IN DER TAT: Qualitätsmanagement kann, bürokratisch praktiziert, in exzessiver Anfertigung von formalen Nachweisen und Aktenordnern voller Belege für’s Audit münden. ABER: Engagement für Qualität kann, kreativ verstanden und angegangen, auch richtiggehend begeistern.
In diesem Workshop geht es um das Spannungsverhältnis zwischen QM-Systematik und begeisterter Qualitätsverbesserung, die – das ist unsere Überzeugung – (fast) alle Mitarbeiter:innen zu motivieren vermag, sofern sie nicht innerlich gekündigt haben oder bräsig ihre Zeit absitzen wollen.

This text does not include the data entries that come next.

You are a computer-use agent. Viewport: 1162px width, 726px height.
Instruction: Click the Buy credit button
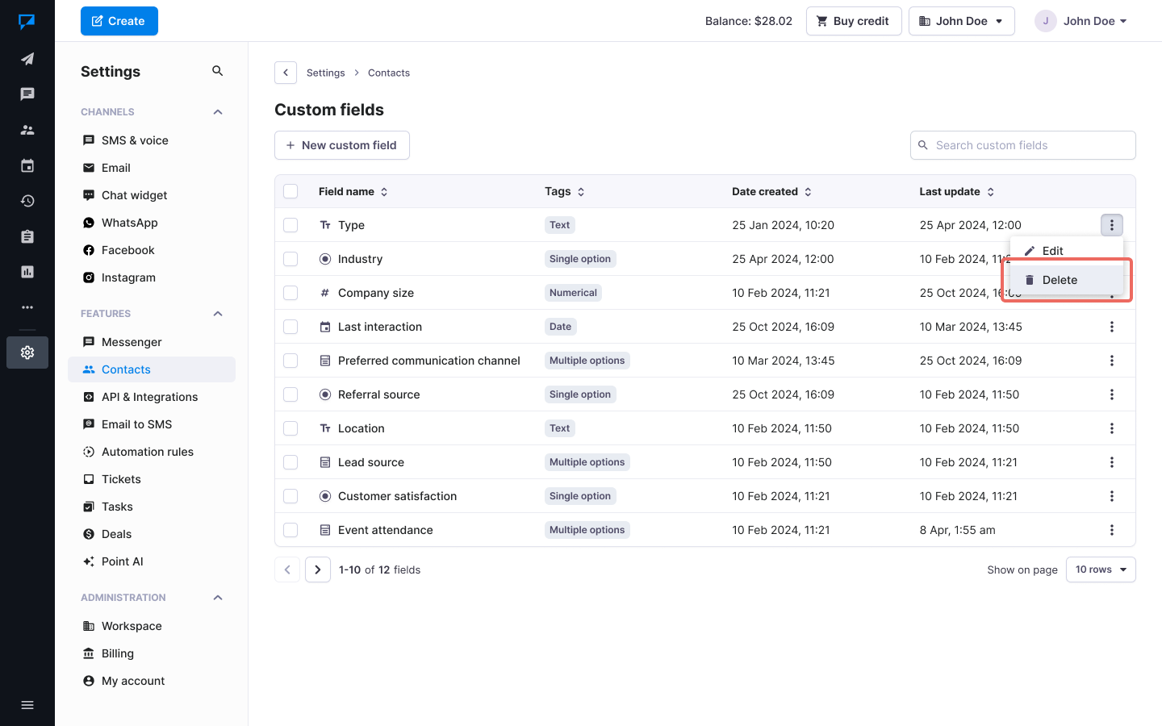click(x=853, y=21)
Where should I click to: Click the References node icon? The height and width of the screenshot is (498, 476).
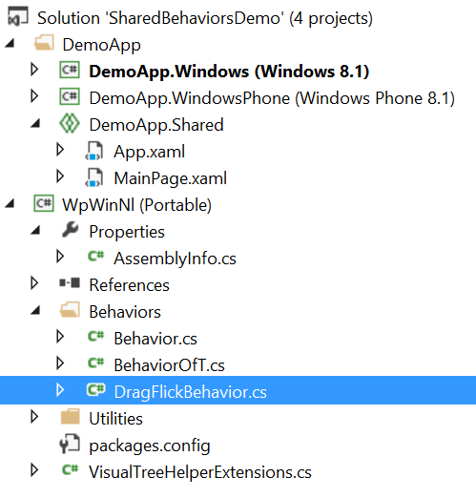point(70,282)
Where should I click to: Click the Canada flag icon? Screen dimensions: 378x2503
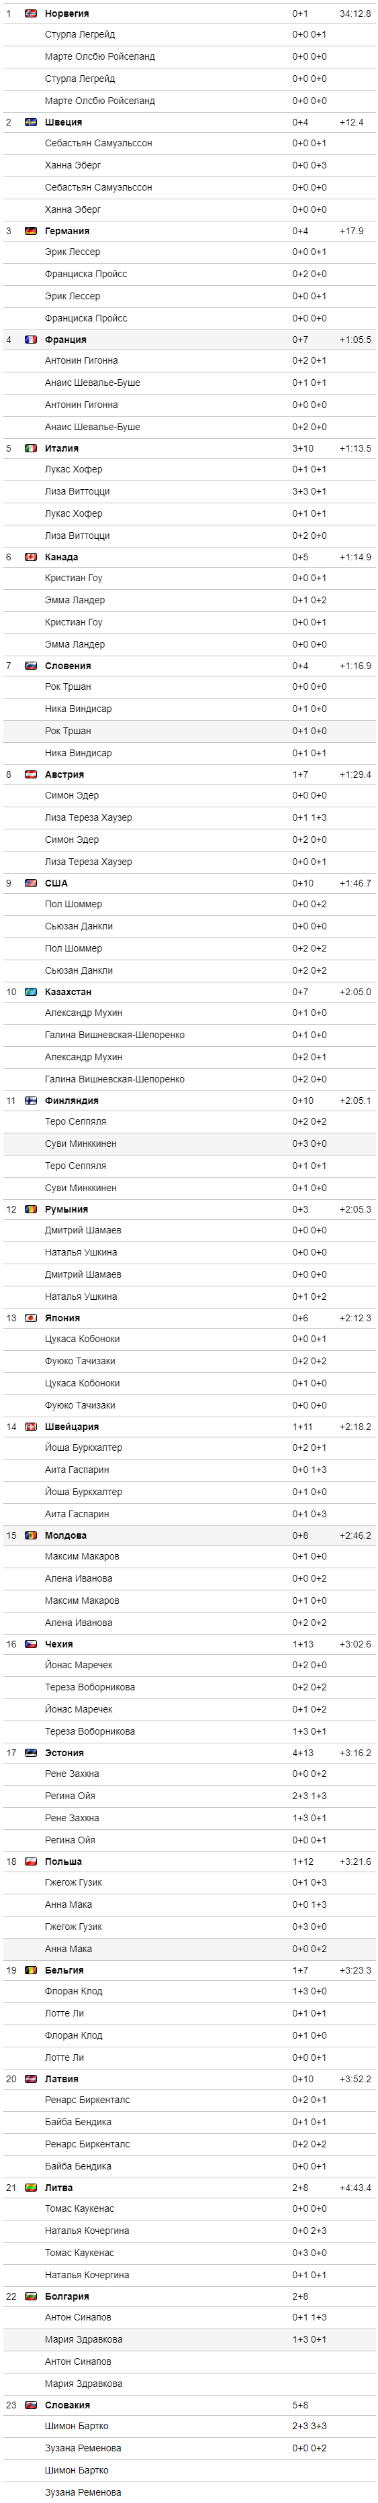point(30,558)
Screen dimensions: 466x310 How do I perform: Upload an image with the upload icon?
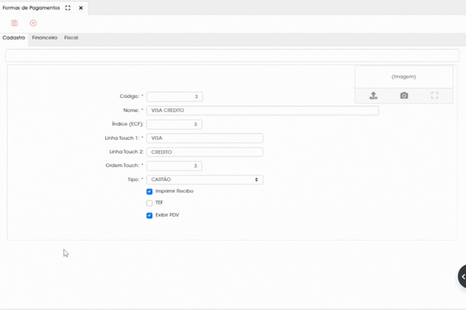[373, 95]
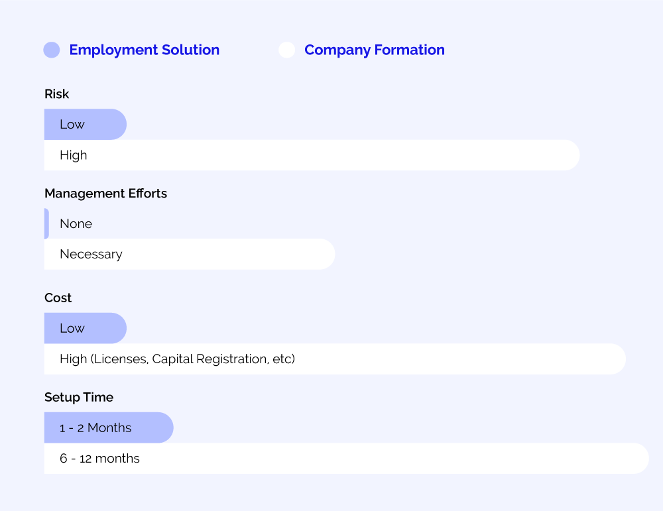The height and width of the screenshot is (511, 663).
Task: Click the white Company Formation legend dot
Action: (286, 50)
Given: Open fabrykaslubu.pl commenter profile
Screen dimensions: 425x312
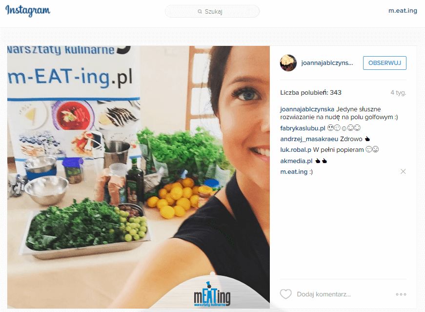Looking at the screenshot, I should click(x=303, y=128).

JJ hat vor über 30 Jahren beim niederländischen Suchthilfeträger und seinerzeitigen Gewinner des Niederländischen Qualitätspreises JELLINEK in Amsterdam vieles abgeschaut und in die eigenen Rahmenbedingungen und Praxisfelder übersetzt.
Der Workshop startet mit einer kurzen Zeitreise : Im Interview mit Dr. Udo Nabitz, dessen Ideen und Anregungen in den 1990er Jahren den Weg aus den Niederlanden nach Frankfurt fanden, werden einige seinerzeit elektrisierende Entdeckungen und Lernprozesse zwischen Amsterdam und Frankfurt nachgezeichnet. Sabine John, die heute als Qualitätsbeauftragte die Qualitätspolitik von JJ moderiert, demonstriert am Beispiel aktueller Entwicklungsaufgaben, wie auch heute und in Zukunft kreative Qualitätsentwicklung praktiziert werden kann.